Controlled Dual Activation of Rhenium(I) Photosensitizers and Profluorophores/Prodrugs via a Dissociative Bioorthogonal Tetrazine-Isonitrile Reaction.

Abstract

Strategies for prodrug activation have been developed to enhance treatment efficacy, with bioorthogonal dissociation reactions emerging as a promising approach due to their remarkable specificity. In this work, we designed three rhenium(I) polypyridine complexes featuring a tetrazylmethyl (TzMe) group capable of bioorthogonal activation by 3-isocyanopropyl (ICPr) or 3-isocyanopropyl-1-carbamoyl (ICPrc) derivatives.

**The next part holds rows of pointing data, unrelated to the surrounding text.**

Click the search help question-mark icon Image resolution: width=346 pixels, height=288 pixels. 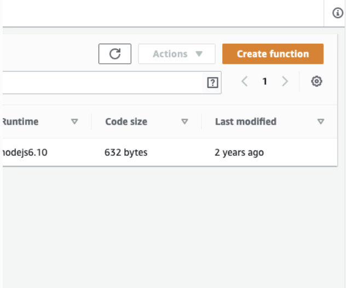click(213, 83)
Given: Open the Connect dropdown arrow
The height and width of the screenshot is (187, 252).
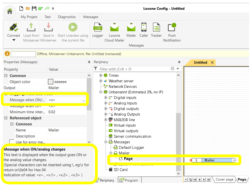Looking at the screenshot, I should point(14,40).
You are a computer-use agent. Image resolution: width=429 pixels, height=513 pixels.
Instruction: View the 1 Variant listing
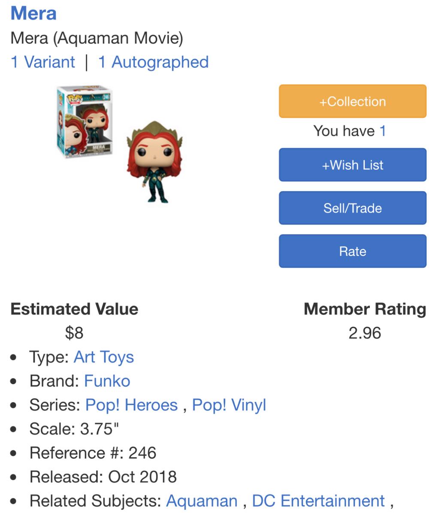pos(42,61)
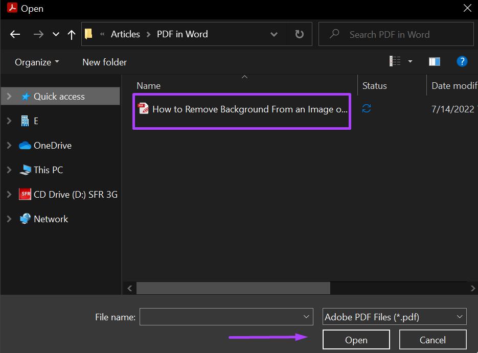Toggle the preview pane
This screenshot has height=353, width=478.
click(434, 61)
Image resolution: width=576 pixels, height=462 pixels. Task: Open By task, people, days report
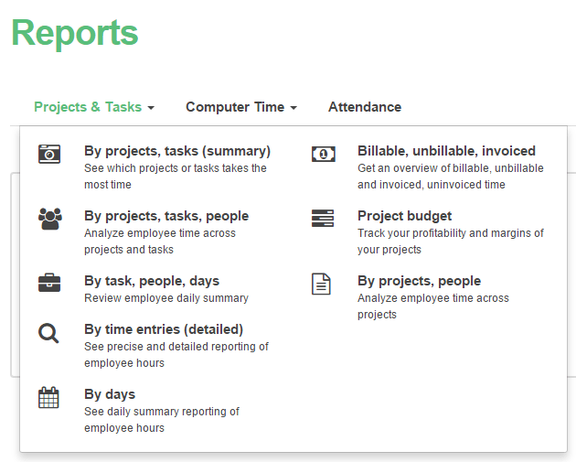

This design serves as a dual-release platform, which liberates rhenium(I) 3-hydroxypyridine complexes and functional payloads from rhenium(I) TzMe complexes and ICPr/ICPrc-caged compounds, respectively. Upon incubation with an ICPrc derivative, the TzMe complexes exhibited strong emission in acidic buffers, attributed to the predominant existence of the resulting rhenium(I) 3-hydroxypyridine complexes in their protonated form. Confocal imaging of live cells incubated with a TzMe complex and ICPr-caged fluorescein unveiled intense intracellular emission in distinct channels. Importantly, the therapeutic potential of this approach was underscored by the treatment of cells with a TzMe complex and ICPrc-caged doxorubicin. The anticancer effect was amplified through the synergy between singlet oxygen (1O2) photosensitization and prodrug activation, effectively combining photodynamic therapy with chemotherapy. The more pronounced 1O2 generation of the 3-hydroxypyridine complexes in acidic media and their specific accumulation within the acidic lysosomes of cancer cells highlight the potential of bioorthogonal prodrug activation for effective cancer-targeted therapy.